Chart 2: India was a large part of the global economy; India will be a large part of the global economy

(Source: Quantum Advisors; Angus Maddison, University of Groningen; Madison Project Database)


Are you ready to then allocate as much of your global portfolio to India? Also, the opportunity will present before the potential. Is your investment committee thinking strategically to invest and build up the allocation today, in order to benefit from this growth potential.


Table 1: Foreigners need to invest more than twice their current run rate to take their investable allocation to 5%


(Source: Bloomberg Finance L.P; Quantum Estimates; Global AuM investable outside of the home country is estimated as USD 100 trillion out of a total estimated Global AuM of ~270 trillion ; ) (* - We estimate market value of all foreign investment in India (public equity (USD 600 bn, fixed income (50 bn) and alternative private assets (850 billon) to be USD 1.5 trillion)


The increase in Foreign Investment in market value from USD 1.5 trillion to USD 5.0 trillion seems daunting. However, about USD 2 trillion of the incremental can be accounted for my market appreciation over a 10-year period. That leaves foreigners to deploy USD 1.5 trillion of new capital into India over 10 years. That is USD 150 billion per year. This is more than twice the current run-rate.


Based on the current trend, if 50% of new flows go into private assets like private equity, venture capital, real estate, and infrastructure; 35% in public equities and 15% in fixed income.


Annual flows of USD 150 billion are large, however, different segments of the economy have gotten larger, seen change in regulations, eco-system has developed and seem well prepared to absorb more flows.


Also, rising economic growth would mean higher incomes and a larger segment of the economy which attains critical size for global business to find it attractive.

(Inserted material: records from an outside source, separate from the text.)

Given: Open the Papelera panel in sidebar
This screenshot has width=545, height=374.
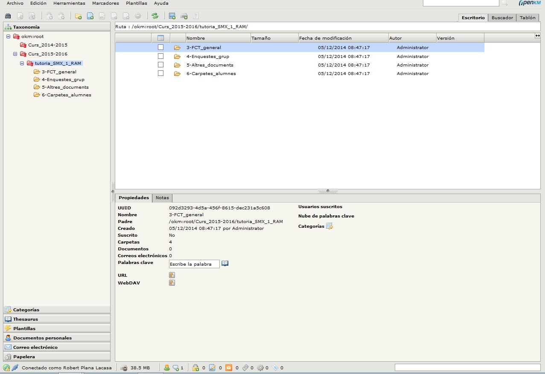Looking at the screenshot, I should coord(24,357).
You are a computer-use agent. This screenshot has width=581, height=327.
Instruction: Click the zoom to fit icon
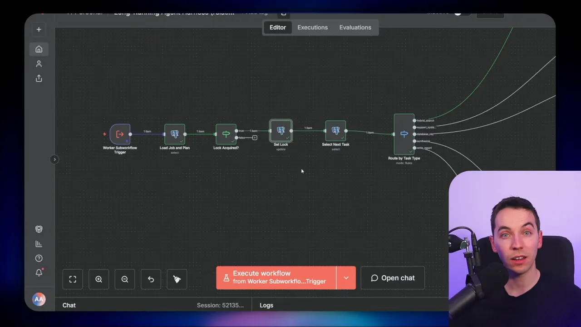click(x=73, y=279)
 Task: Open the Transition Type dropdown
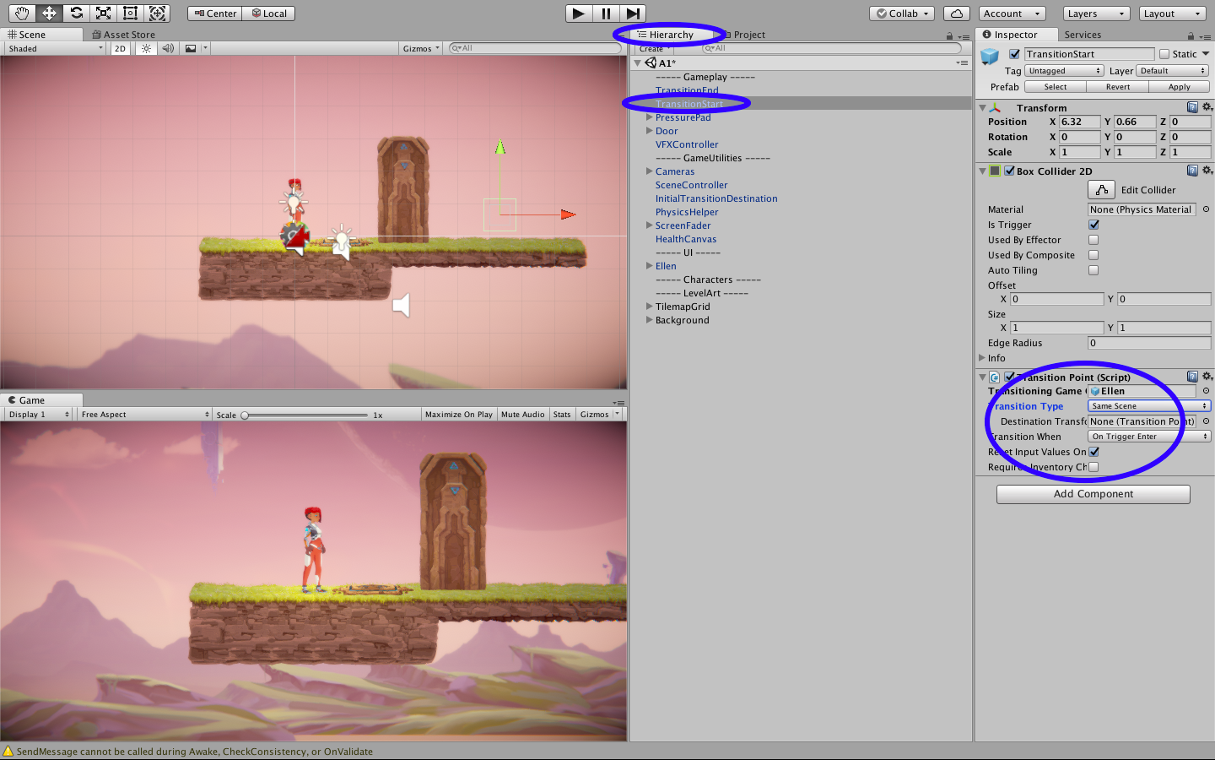[1148, 406]
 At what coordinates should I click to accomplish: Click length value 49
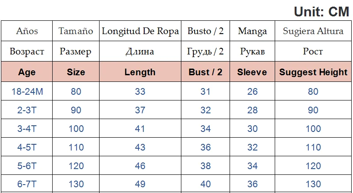point(140,184)
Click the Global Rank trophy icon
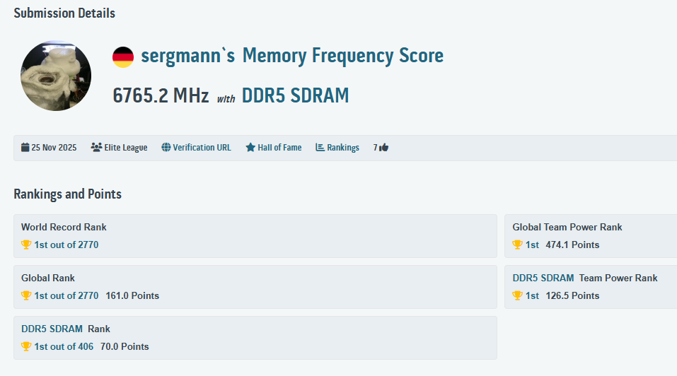 click(x=26, y=295)
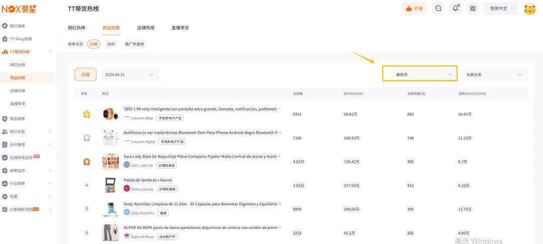The image size is (543, 244).
Task: Click the 价格 pricing button
Action: (x=414, y=9)
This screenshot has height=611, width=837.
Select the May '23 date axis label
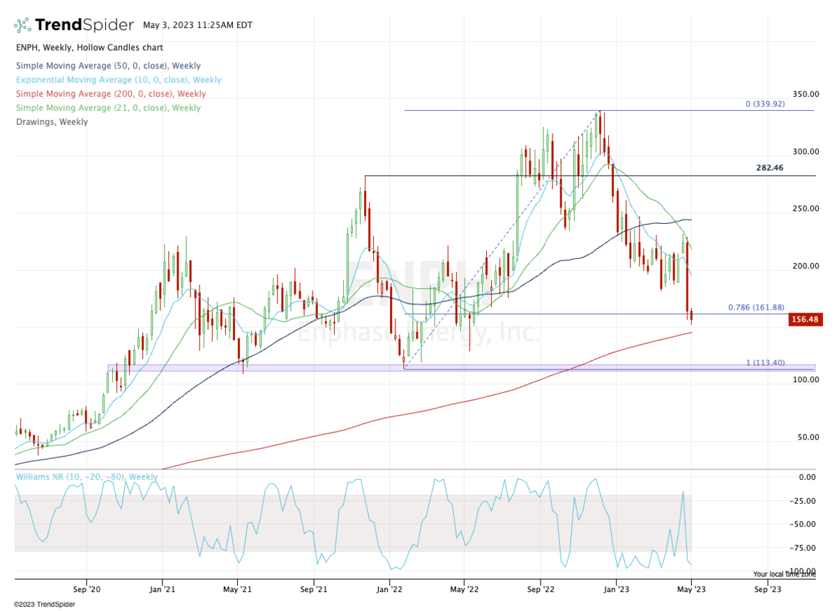[x=691, y=589]
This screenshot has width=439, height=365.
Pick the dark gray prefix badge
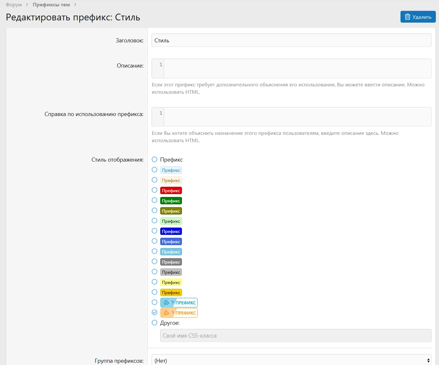[x=171, y=262]
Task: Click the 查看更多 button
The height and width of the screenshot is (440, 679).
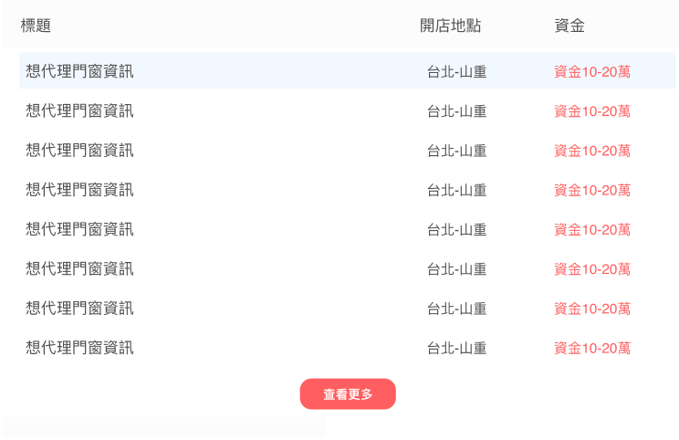Action: coord(348,394)
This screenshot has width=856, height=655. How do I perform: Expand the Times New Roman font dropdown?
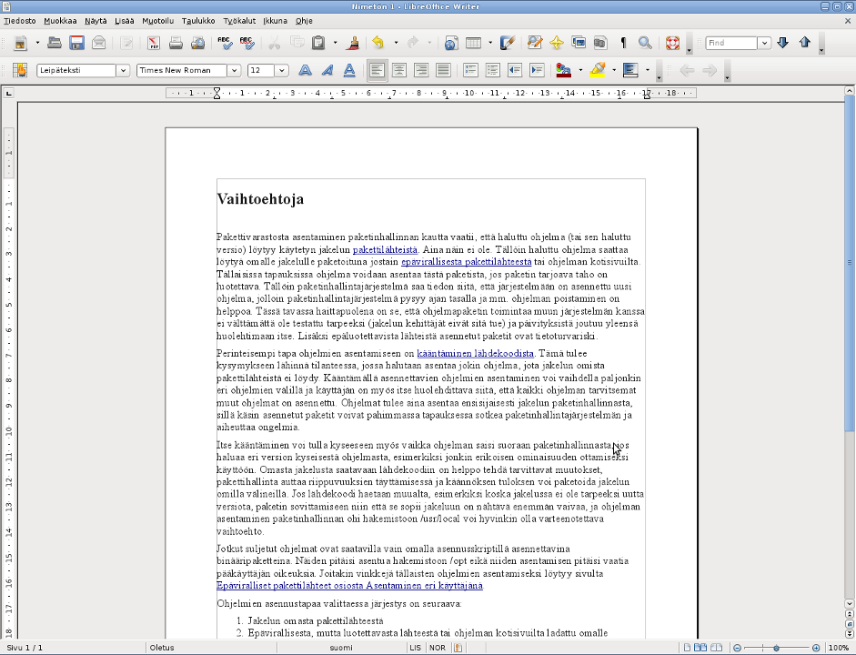tap(234, 70)
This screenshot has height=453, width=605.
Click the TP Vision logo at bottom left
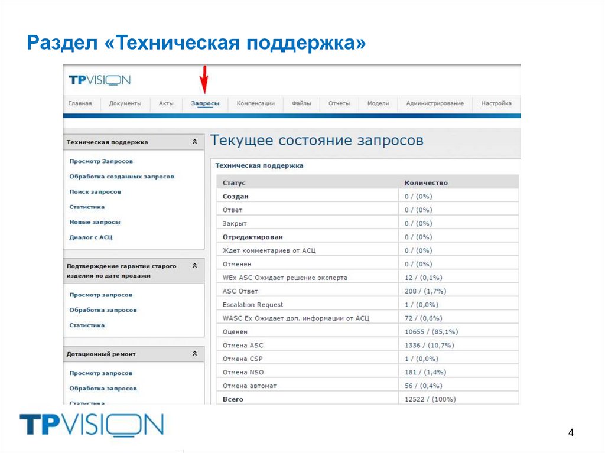[x=92, y=423]
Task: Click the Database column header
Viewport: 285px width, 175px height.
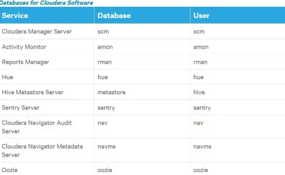Action: [x=114, y=15]
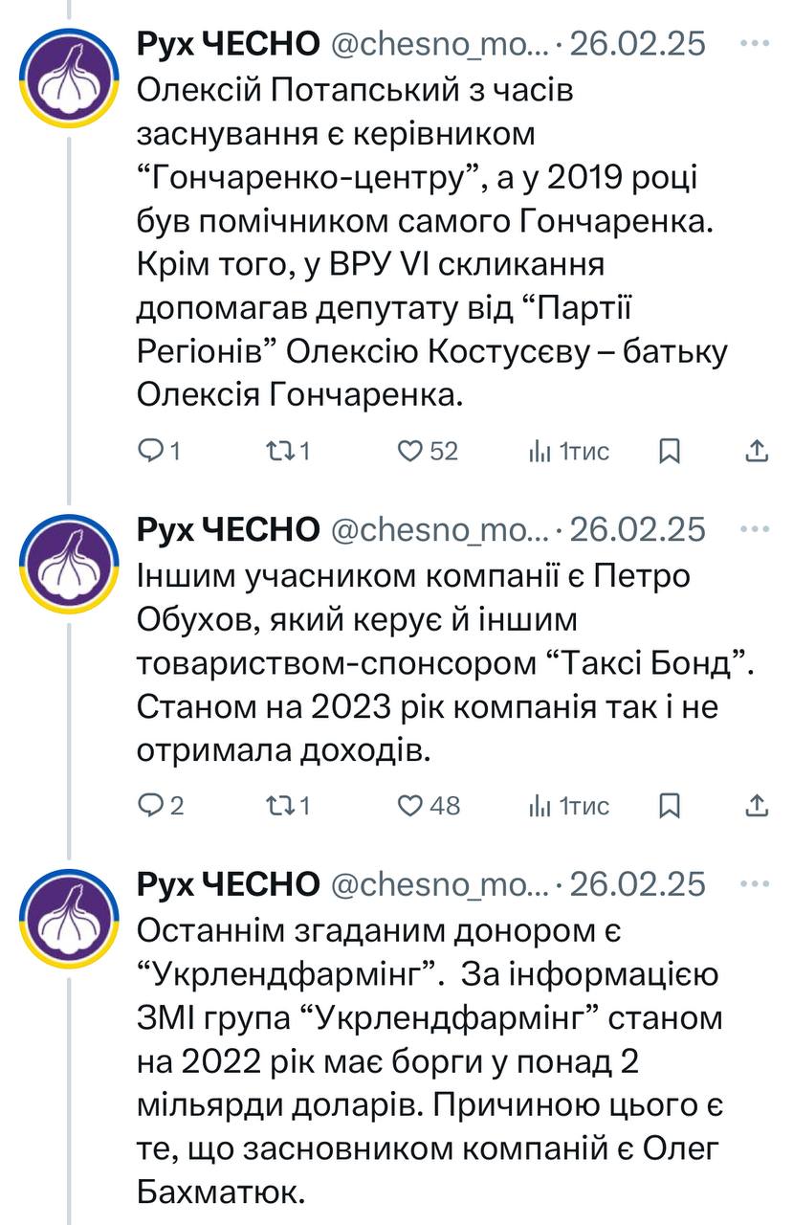
Task: Share the first tweet about Potapskyi
Action: point(756,450)
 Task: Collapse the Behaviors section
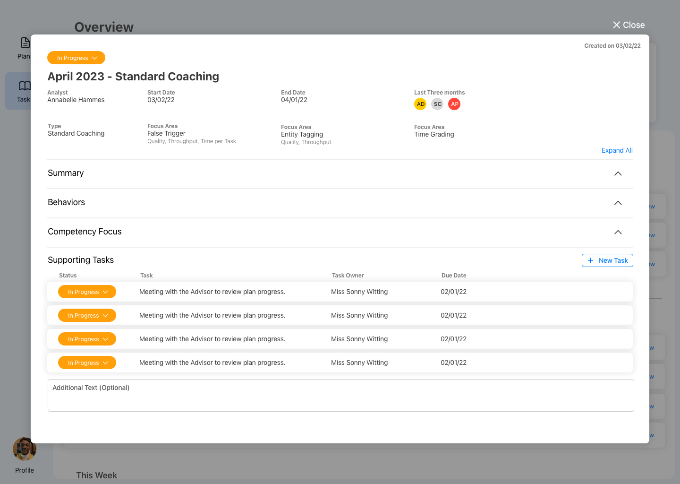618,203
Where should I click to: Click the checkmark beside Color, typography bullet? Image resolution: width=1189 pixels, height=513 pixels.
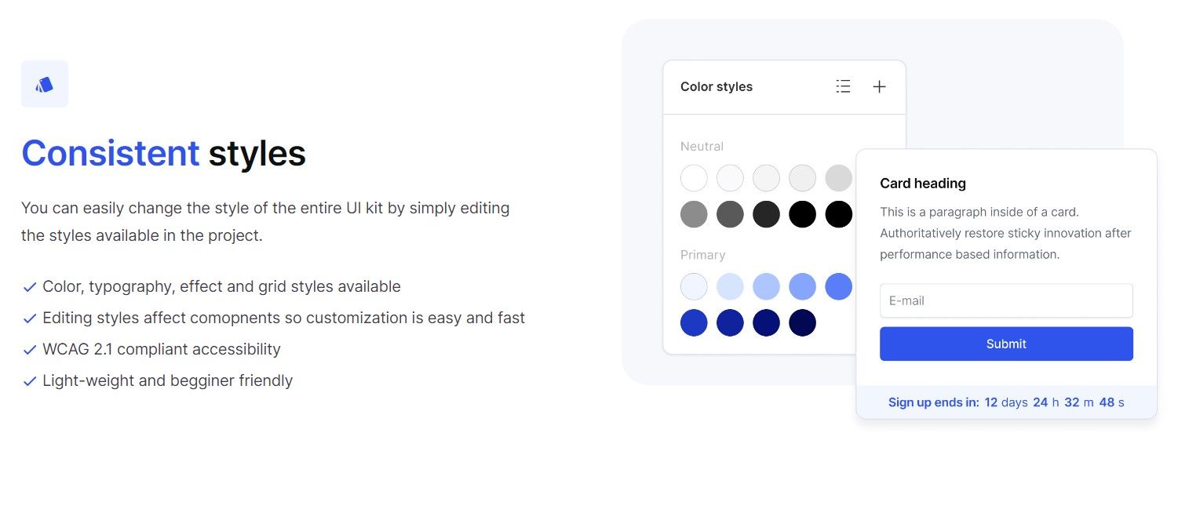pyautogui.click(x=30, y=287)
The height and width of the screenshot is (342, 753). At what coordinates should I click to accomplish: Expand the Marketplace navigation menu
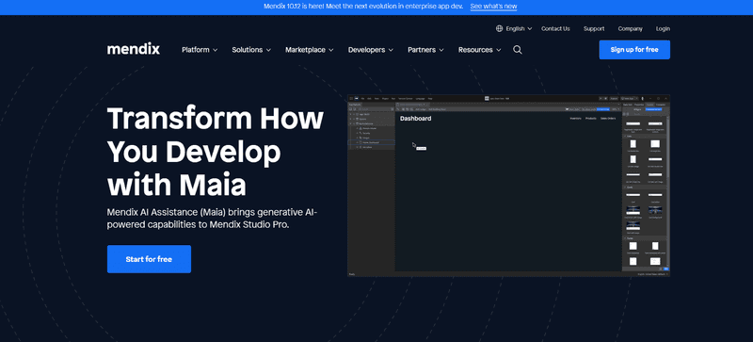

Chart 3: India’s broadening income profile will create opportunities across segments


Traditionally, especially in public markets, India has seen allocation as part of Emerging Market, BRIC, Asia-ex Japan, Asia ex China. That has meant that India has remain under-allocated in global asset allocation.


Chart 4: Lazy allocation decisions has led to allocators missing out on India’s public market returns

Source: MSCI Indices, Data in USD, 20 year data; rebased to 100 from November 2002 till October 2022


The flows into Indian Private assets, dominated by private equity and venture capital, suggests that India dedicated funds are dominant. We are even seeing global pensions making a conscious decision to choose and invest in Indian Private and Real Asset Markets in a dedicated manner.


Chart 5: Higher allocations to private assets suggests a dedicated approach

(Source: NSDL, SEBI, IVCA, Annual Data till 2021; Private = Private Equity, venture Capital, Real Estate, and Infrastructure)


We would be encouraged to see this discussion take place in investment committees and boards of institutional investors to think of dedicated allocation to India. As we have shown, a GDP weighted approach is a simple and predictable way of thinking about your long-term India allocation.